Given task: Write out again only the material starting with the line with "Toggle the artiști" and going on through the line with "pyautogui.click(x=659, y=179)", keeping every line whole. Raise each x and y coordinate in the answers by 127, leaving all other numbers unchanged.

Extracted data:

[start]

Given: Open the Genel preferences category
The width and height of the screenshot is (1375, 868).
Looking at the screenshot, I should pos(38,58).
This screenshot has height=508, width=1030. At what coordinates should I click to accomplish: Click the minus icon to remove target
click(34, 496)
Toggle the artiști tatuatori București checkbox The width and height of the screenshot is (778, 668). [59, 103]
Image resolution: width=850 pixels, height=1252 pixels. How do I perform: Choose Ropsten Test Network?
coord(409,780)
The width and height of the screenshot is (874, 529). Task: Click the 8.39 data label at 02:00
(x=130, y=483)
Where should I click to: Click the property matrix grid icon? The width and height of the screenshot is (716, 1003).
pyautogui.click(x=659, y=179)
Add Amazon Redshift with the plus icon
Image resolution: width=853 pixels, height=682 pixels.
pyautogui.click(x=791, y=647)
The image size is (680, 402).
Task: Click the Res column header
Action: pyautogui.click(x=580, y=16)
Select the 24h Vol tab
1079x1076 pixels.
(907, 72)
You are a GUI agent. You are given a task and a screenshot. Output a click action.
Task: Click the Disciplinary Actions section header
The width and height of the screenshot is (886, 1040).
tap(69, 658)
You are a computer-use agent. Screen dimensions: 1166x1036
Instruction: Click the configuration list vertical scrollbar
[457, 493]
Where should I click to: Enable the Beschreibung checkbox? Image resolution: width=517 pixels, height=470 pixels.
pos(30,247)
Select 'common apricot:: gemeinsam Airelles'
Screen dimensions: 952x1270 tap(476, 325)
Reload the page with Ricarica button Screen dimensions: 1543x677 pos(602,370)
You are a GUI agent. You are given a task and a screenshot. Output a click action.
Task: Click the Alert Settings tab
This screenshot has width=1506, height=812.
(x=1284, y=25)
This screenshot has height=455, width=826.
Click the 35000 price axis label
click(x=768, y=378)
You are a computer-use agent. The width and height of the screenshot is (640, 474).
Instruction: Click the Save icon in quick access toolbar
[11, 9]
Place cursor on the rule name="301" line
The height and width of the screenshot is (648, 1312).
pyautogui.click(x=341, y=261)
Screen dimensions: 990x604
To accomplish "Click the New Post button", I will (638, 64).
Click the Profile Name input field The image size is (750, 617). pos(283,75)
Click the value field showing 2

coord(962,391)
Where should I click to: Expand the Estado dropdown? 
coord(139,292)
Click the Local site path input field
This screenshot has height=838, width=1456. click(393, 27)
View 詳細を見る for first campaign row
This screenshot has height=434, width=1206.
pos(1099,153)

[end]

Output of the exercise:
Toggle the artiști tatuatori București checkbox The width and height of the screenshot is (778, 668). [186, 230]
Image resolution: width=850 pixels, height=1252 pixels. How do I perform: Choose Ropsten Test Network?
coord(536,907)
The width and height of the screenshot is (874, 529). Task: Click the 8.39 data label at 02:00
(x=257, y=610)
Where should I click to: Click the property matrix grid icon? The width and height of the screenshot is (716, 1003).
pyautogui.click(x=786, y=306)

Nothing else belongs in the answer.